What are some implications of the new trade theory?
- The theory suggests nations may benefit from trade even when they do not differ in resource
endowments or technology
29 - Trade allows a nation to specialize in the production of certain products
- Attaining svale economies
- Lowering the cost og production
- Buying specialized products from other nations
- So the variety of products increases and the average costs should fall- freeing resources to
produce other goods/service - First mover advantage is good – the first ot become specialized
- Quite use in explaining trade patterns
Explain Porters Diamond
The determinants of national competitive advantage
- Factor endowments
• land, labor, capital, workforce, infrastructure
(some factors can be created…) - Demand conditions
• large, sophisticated domestic consumer base; offers an innovation friendly
environment and a testing ground - Related and supporting industries
• local suppliers cluster around producers and add to innovation - Firm strategy, structure, rivalry
• competition good, national government
Balance-of-payment accounts
National accounts that track both payments to and receipts from foreigners. Is divided into three main sections:
- Current account
- The capital account
- Financial account
Current account
records transactions involving the export or import of goods and services.
A current account deficit
the current account of the balance of payments is in deficit when a
country imports more goods, service and income than it exports.
The capital account
records one-time changes in the stock of assets – capital transfer, such as debt
forgiveness and migrants’ transfers
The financial account
transaction that involve the purchase and sale og assets- fx when a German
firm purchases stock in a U.S company or buys a U.S bond- the transaction enters the U.S balance
of payments as a credit on the financial account.
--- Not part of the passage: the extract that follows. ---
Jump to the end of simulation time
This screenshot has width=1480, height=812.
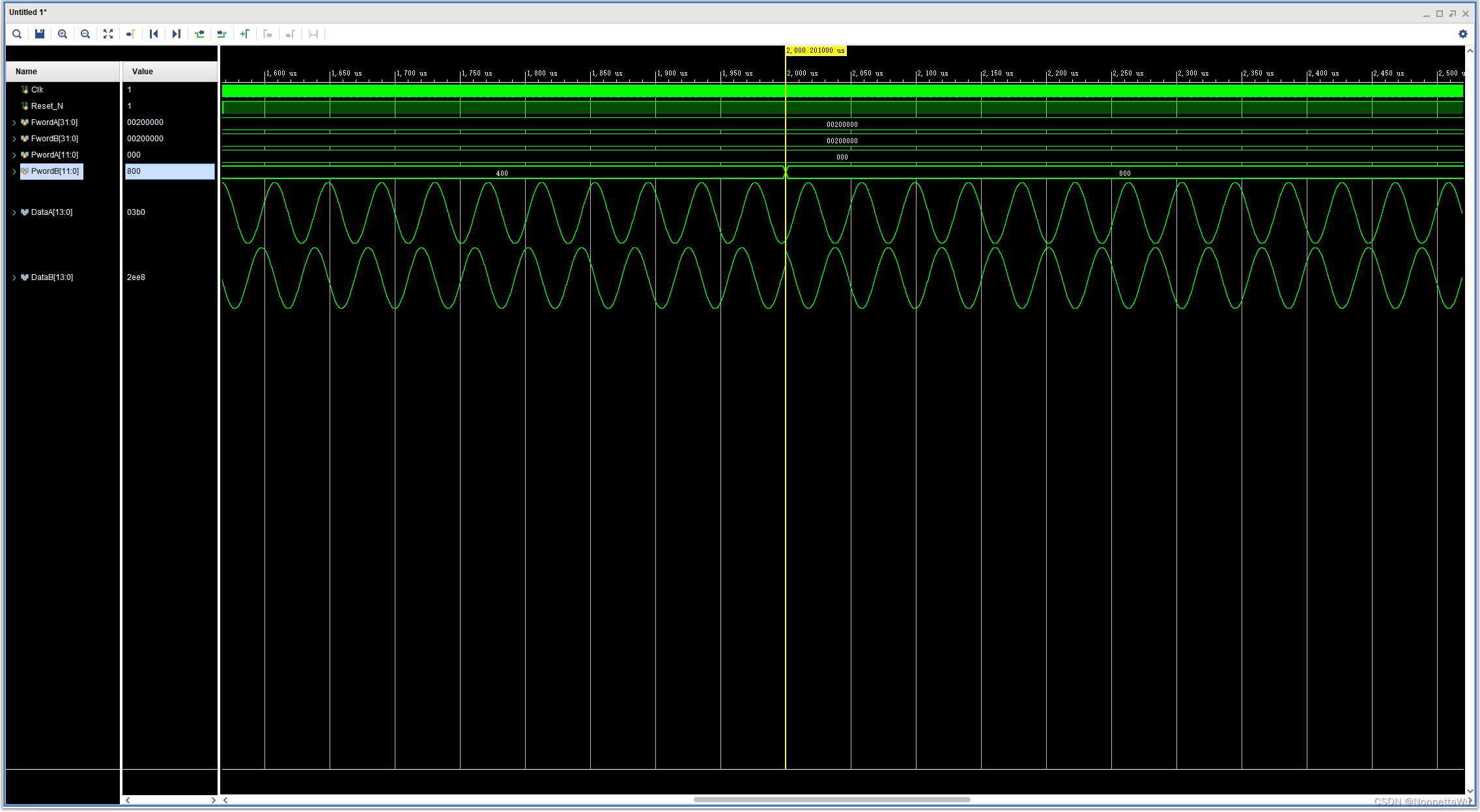pyautogui.click(x=177, y=34)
What did Mercantilists argue?
that it was in a country’s best interest to run a balance-of-trade surplus. They viewed trade as a zero-sum game, in which one country’s gains cause losses for other countries.
What has some new trade theorists promoted about the idea of strategic trade policy?
The argument is that government, by the sophisticated and judicious use of subsidies, might be able to increase the chances of domestic firms becoming first movers in new industries.
Why are theories of international trade important to businesses?
primarily because they can help the firm decide where to locate its various production activities
What can firms involved in international trade influence?
Firms involved in international trade can and do exert a strong influence on government policy toward trade. By lobbying government, business firms can promote free trade or trade restrictions.